Start of Block

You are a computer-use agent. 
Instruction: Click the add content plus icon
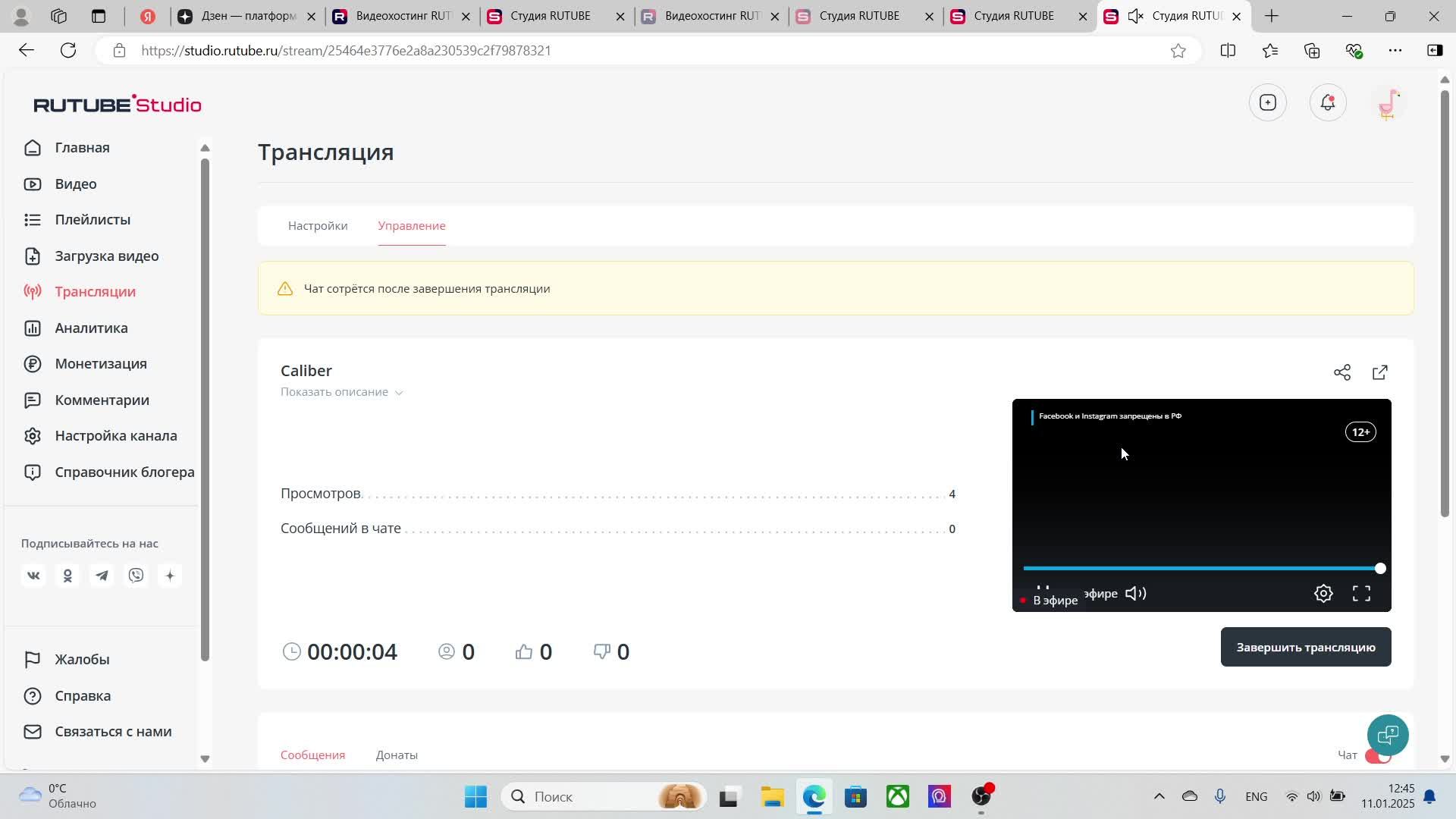pyautogui.click(x=1267, y=103)
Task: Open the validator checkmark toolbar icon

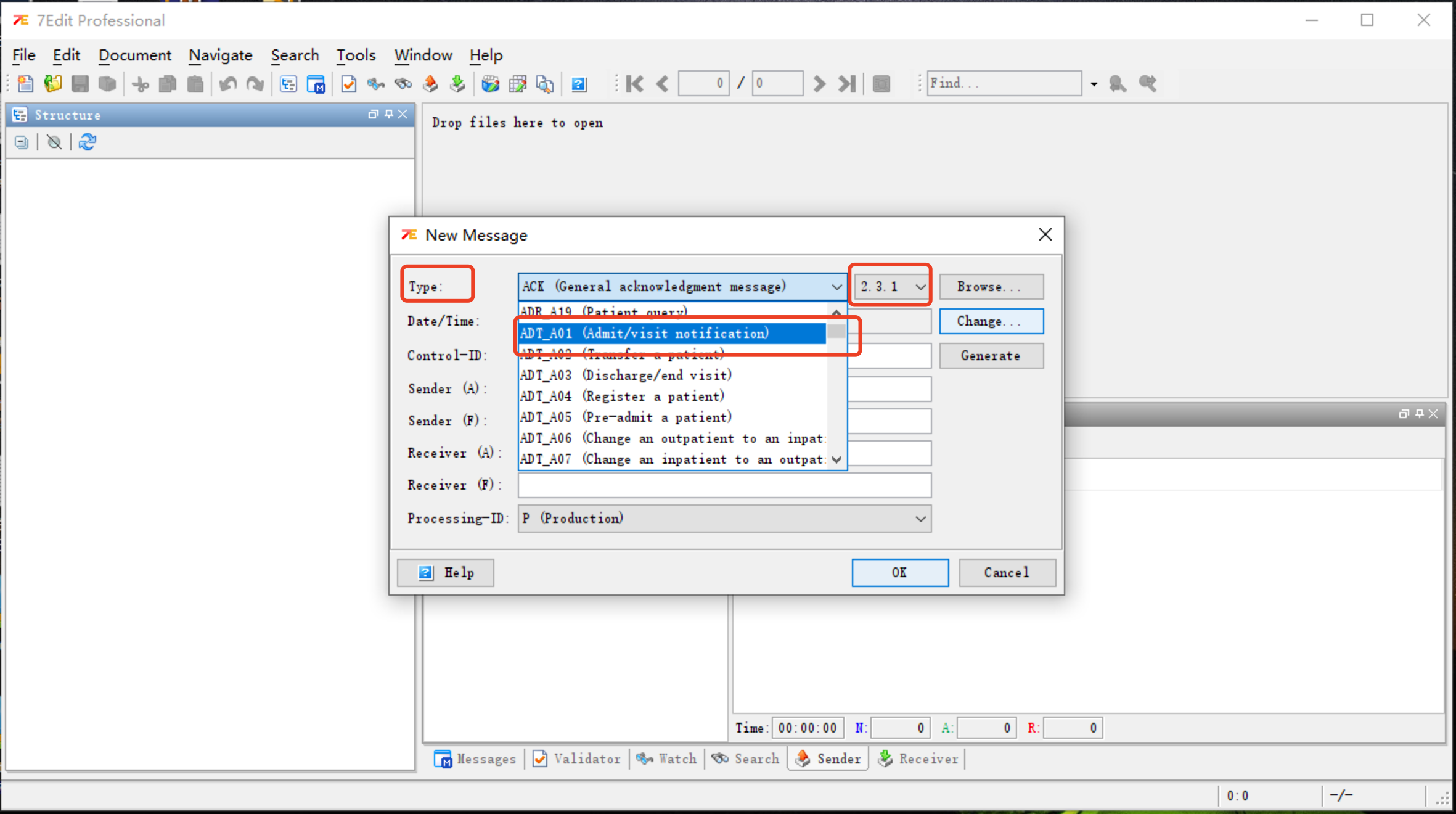Action: click(348, 84)
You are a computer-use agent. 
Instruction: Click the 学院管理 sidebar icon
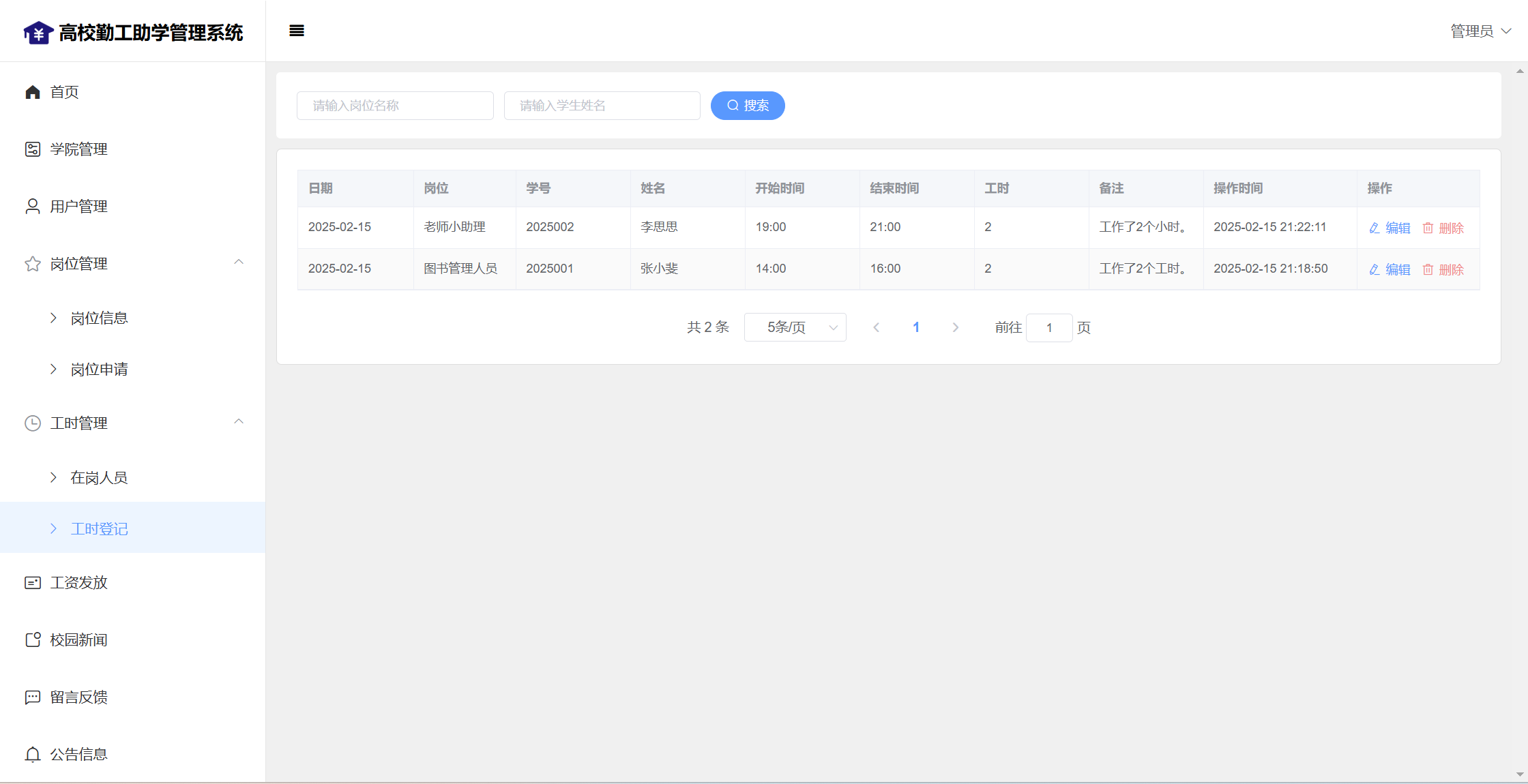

End of Block

A faithful, word-for-word copy of the records above, pictures left out, is the answer.

Response:
You are a computer-use agent. 
Instruction: Click the add content plus icon
pyautogui.click(x=1267, y=103)
Task: Open the validator checkmark toolbar icon

Action: click(348, 84)
You are a computer-use agent. 
Instruction: Click the 学院管理 sidebar icon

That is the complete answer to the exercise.